Mappa antica del Sudest asiatico con i nomi storici di Siam, Burma, Laos e Cambogia

Fotografia di viaggio nel Sudest asiatico

Fotografia di viaggio nel sudest asiatico di Corrado Prever

Nella fotografia di viaggio ciò che rende davvero unico uno scatto, ciò che cerco, è l’attimo. Il secondo unico e irripetibile, quel cristallo che rimane inalterato nel mare del tempo che scorre.

Al di là della tecnica, ciò che è veramente arte, a mio modesto parere, è che nessuno sarà mai in grado di fissare lo stesso evento speciale e irripetibile; nessuno avrà mai lo stesso istinto, la stessa sensibilità per la luce, per la prospettiva, per i colori.
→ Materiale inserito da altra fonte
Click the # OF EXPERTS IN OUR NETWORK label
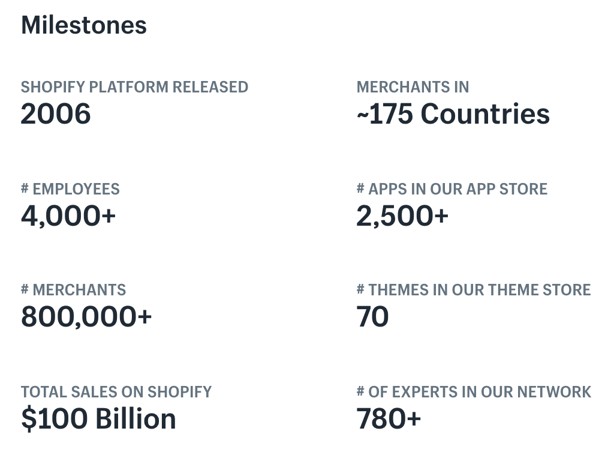Screen dimensions: 608x455 coord(474,392)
La ricerca dei contrasti è tutto: contrasti nelle forme, nei soggetti, nei colori, nel significato. In questa ricerca mi lascio guidare dalle sensazioni, dal loro flusso; altre volte mi perdo per scattare quella che può apparire, a prima vista, una fotografia impossibile.

L’elemento umano per me rimane fondamentale: non mi bastano bei panorami dell’Asia o tramonti mozzafiato da cartolina patinata. Voglio vedere un’anima, un’anima dritto negli occhi.

Così sparisco, mi siedo in un angolo e aspetto; cerco di diventare invisibile, di rimanere immobile, in attesa dello scatto. E il risultato di quei minuti interminabili si condensa in pochi secondi in cui devi farti trovare pronto, nei reportage di viaggio il tempismo è l’unica cosa che conta davvero.